- **MATERIAL FOR THE TASK**

::::::

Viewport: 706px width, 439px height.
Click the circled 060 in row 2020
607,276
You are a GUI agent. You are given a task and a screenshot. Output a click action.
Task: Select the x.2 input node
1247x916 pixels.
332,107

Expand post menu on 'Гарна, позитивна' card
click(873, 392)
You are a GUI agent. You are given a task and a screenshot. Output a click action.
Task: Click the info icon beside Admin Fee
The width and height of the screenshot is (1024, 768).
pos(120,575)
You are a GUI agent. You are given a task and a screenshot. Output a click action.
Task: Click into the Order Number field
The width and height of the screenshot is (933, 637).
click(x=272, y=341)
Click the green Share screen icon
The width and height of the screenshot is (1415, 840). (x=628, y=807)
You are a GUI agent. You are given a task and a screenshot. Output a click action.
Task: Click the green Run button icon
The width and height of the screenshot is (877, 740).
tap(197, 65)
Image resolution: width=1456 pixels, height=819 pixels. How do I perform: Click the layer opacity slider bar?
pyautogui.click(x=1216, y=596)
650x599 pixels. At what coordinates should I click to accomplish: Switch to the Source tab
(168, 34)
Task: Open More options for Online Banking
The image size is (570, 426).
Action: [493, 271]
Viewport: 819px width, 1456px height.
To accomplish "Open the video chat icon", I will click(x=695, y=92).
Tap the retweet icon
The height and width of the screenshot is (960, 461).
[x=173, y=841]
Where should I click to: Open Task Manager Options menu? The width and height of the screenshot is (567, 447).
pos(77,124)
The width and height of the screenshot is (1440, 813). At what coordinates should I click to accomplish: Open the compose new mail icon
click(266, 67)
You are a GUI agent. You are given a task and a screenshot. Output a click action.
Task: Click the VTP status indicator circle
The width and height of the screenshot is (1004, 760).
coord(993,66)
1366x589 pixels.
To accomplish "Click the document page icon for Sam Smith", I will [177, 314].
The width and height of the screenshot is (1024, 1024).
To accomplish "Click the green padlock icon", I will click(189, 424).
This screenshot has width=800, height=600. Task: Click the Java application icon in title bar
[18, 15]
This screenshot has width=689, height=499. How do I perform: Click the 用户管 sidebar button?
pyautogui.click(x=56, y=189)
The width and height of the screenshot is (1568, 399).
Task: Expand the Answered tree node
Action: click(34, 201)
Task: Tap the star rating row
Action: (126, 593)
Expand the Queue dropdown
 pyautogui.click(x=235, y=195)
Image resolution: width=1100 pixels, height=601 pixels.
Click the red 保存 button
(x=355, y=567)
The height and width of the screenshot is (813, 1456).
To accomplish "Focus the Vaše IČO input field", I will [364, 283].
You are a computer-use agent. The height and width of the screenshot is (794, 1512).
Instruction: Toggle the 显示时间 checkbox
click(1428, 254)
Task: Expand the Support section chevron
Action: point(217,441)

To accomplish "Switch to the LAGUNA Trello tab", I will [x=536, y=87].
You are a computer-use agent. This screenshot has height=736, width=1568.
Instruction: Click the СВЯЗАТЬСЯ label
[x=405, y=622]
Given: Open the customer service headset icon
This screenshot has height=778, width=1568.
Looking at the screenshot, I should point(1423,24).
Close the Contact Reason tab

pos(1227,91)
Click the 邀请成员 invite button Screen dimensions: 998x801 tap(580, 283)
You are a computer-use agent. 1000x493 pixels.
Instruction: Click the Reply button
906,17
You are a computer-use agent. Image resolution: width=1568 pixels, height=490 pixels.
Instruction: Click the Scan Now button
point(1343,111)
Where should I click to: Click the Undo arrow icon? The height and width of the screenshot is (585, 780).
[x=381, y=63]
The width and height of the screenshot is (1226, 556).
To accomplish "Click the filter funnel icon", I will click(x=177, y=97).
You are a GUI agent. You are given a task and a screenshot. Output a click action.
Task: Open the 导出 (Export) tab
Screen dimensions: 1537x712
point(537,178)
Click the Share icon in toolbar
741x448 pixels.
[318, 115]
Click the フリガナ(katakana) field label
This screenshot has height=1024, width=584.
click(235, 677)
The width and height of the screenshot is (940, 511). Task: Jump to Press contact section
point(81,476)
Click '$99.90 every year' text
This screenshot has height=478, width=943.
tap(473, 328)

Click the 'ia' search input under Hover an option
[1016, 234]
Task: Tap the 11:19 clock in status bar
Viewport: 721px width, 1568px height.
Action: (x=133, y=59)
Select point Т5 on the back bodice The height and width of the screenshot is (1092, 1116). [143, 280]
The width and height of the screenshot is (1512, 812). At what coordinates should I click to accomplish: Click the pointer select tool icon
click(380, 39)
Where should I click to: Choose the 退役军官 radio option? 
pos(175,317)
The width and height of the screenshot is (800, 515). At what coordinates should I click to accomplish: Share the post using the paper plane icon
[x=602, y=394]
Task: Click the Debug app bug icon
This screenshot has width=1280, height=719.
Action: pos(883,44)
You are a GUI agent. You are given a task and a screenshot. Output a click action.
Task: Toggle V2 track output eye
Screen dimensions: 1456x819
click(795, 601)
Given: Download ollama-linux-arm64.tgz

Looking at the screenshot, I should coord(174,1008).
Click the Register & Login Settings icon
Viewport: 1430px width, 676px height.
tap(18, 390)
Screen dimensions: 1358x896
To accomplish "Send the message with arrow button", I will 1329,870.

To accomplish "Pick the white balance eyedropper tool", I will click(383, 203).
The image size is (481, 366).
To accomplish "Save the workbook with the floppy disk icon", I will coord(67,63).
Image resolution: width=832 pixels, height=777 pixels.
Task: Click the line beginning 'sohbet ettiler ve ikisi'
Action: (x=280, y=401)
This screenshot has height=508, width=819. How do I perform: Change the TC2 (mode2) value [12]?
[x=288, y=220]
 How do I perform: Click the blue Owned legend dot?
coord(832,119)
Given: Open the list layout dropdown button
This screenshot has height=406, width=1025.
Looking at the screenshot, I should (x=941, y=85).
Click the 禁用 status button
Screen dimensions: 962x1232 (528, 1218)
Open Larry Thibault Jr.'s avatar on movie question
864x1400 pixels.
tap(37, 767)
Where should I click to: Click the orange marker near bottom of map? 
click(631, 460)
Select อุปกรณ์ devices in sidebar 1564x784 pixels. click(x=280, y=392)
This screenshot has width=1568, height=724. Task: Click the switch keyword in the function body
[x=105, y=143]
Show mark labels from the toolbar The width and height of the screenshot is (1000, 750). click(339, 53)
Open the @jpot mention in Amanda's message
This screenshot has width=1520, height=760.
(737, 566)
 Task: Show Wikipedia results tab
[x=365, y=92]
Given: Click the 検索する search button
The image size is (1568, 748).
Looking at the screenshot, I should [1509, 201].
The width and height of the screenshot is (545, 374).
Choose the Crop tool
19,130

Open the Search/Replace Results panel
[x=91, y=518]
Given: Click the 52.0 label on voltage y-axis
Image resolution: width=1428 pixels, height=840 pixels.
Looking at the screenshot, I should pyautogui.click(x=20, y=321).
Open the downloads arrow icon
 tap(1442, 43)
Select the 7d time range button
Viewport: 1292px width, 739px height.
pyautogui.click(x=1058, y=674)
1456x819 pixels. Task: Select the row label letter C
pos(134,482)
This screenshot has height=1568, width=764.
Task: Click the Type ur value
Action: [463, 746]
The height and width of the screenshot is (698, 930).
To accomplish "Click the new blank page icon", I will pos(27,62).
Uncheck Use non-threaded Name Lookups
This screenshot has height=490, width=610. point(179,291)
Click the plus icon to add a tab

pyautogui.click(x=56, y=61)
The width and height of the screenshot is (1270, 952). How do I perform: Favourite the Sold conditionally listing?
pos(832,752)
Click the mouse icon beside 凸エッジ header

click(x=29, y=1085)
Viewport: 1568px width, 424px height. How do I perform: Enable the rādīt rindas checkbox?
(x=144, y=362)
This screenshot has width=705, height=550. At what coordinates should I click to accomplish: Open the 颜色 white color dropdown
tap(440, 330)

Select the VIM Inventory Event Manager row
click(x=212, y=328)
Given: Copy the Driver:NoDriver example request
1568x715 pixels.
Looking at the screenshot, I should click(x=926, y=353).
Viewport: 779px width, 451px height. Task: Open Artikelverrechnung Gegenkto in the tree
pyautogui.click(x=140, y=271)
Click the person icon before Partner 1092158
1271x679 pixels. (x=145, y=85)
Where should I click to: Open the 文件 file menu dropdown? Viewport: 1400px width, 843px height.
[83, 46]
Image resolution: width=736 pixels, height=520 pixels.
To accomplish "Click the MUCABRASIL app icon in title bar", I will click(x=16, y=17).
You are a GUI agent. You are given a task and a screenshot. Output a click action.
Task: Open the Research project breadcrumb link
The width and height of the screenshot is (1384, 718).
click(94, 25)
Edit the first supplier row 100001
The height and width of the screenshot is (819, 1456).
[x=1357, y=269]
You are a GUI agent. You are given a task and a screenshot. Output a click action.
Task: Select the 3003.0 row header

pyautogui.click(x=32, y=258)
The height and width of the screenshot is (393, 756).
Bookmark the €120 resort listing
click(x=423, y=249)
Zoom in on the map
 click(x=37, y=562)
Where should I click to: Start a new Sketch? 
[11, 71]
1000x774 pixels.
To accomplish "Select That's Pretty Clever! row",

::::::

- **SHORT PROBLEM**
Put the lines of the entries above into a JSON list of strings, one string per line and no blank lines. Start with the line containing "Given: Click the 52.0 label on voltage y-axis" and continue through the line containing "tap(1442, 43)".

- **THE ANSWER**
[
  "Given: Click the 52.0 label on voltage y-axis",
  "Image resolution: width=1428 pixels, height=840 pixels.",
  "Looking at the screenshot, I should pyautogui.click(x=20, y=321).",
  "Open the downloads arrow icon",
  " tap(1442, 43)"
]